Stayer John Schlebaum was niet alleen de ongekroonde koning van zijn buurt, maar ook mateloos populair in binnen- én buitenland. Het was de tijd dat stayers de absolute vedetten van de wielersport waren.
Schlebaum was geen getalenteerde rolrijder wat weer goed gemaakt werd door zijn enorme vechtlust. Johnny gaf altijd waar voor zijn geld, vocht van start tot finish. De schoorsteenvegerzoon kende het woord ‘ho’ niet: wat stayers roepen naar de gangmaker als het te hard gaat. Zat vaak rondenlang los van de motor en knokte zich ook terug. Kreeg de bijnaam ‘roetmop’, naar de stiel van zijn vader en was vermoedelijk de eerste sporter die met een heuse yell werd bedeeld. Als Johnny, achter Jan Slesker, weer eens ter aanval trok brulde het hele stadion ‘hoeiii’

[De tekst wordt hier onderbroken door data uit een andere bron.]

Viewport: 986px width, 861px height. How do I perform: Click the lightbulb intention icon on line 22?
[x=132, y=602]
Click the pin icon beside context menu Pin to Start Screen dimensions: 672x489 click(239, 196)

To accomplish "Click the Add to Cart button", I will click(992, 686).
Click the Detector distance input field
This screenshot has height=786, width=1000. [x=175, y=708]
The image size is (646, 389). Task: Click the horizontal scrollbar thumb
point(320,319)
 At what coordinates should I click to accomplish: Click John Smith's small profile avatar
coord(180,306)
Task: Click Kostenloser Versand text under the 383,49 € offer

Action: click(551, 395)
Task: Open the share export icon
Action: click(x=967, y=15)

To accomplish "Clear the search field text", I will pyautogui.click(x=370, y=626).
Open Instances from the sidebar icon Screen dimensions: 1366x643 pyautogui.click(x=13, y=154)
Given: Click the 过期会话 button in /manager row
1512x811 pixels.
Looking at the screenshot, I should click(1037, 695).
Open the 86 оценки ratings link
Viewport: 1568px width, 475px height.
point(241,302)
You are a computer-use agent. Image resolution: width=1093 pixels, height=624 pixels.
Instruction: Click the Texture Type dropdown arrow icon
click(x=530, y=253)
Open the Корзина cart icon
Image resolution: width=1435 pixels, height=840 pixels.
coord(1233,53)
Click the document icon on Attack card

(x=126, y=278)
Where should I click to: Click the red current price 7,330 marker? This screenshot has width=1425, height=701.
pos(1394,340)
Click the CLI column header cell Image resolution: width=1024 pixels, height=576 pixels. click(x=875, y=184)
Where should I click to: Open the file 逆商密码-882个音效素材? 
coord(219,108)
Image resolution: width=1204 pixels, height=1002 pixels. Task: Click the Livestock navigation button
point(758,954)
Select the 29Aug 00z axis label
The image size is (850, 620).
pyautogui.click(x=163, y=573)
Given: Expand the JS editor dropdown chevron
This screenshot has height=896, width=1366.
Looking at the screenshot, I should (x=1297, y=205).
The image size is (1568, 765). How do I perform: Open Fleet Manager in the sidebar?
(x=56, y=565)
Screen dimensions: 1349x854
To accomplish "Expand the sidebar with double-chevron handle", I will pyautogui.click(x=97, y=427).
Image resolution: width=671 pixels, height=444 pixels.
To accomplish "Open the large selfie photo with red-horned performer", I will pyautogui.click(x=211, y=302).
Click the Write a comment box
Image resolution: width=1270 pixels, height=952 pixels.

, de aloude schoorsteenvegerkreet. Werd vier keerkampioen van Nederland en evenveel keren kreeg hij in de Jordaan een heldenontvangst waarbij het pierement niet ontbrak.
Mocht na de koers graag een sigaar opsteken wat een groot sigarenfabrikant op het idee bracht om de Schlebaumsigaar op de markt te brengen. Opende na zijn carrière, hoe kan het ook anders, een sigarenzaak.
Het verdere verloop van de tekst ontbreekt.